Tuesday, October 30, 2007

The Whole Foods behemoth?

I'd heard of the issue of Whole Foods wanting to buy Wild Oats and how the FTC was asked if this was proper.

The link above is an article trying to point out that the FTC shouldn't necessarily look at the effect of the merger on the consumers, but on the suppliers. While that's a fair question, I think it conflates two issues: supporting local (small) suppliers, and building the business.

First, the grist article correctly points out that other, large, supermarkets are opening up their own lines of organic produce/food, and Whole Foods now competes against that. (this is the building the business issue)

Second, the article suggests that Whole Foods will likely turn away from small suppliers and try to "rationalize its supplier base." (this is the supporting local (small) suppliers)


Second point first. While "rationalization" of supplier base has traditionally happened, Whole Foods does seem dedicated to keeping local suppliers involved. See the open letters between Whole Foods and Michael Pollan: one, two, three.
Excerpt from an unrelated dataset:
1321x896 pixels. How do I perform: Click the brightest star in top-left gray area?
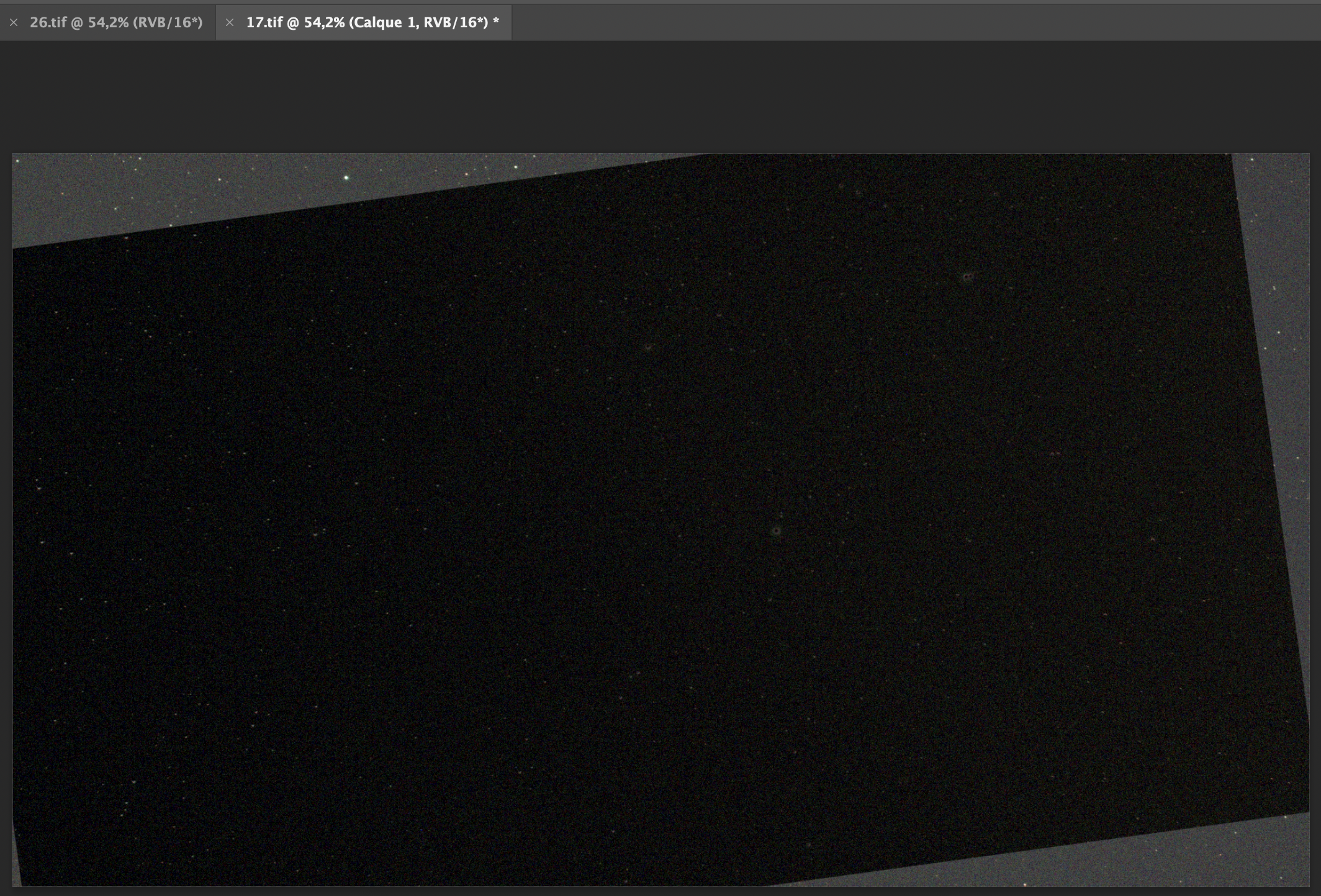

Sure, there's no guarantee, but it appears Whole Foods has made an honest effort to bring local suppliers into their stores.

Back to the first point: The argument made here is essentially: "well, Whole Foods used to be good, now they're going to become corporate, and that's bad." grist lets the other super markets (Kroger, Safeway, Wal-Mart) pass on involving local suppliers, but wants to tie the hands of Whole Foods. Sounds like it would just give the other super markets a (potential) edge over Whole Foods which, in the long run, could hurt the chain.

I'm all in favor of supporting local suppliers, in fact, my family buys over 95% of our produce from the local food co-op (http://www.firstalt.coop) or directly from the farmers (through the market or CSA).

Tilting the playing field to burden a single chain seems unfair, and in the long run doesn't directly address the issues raised.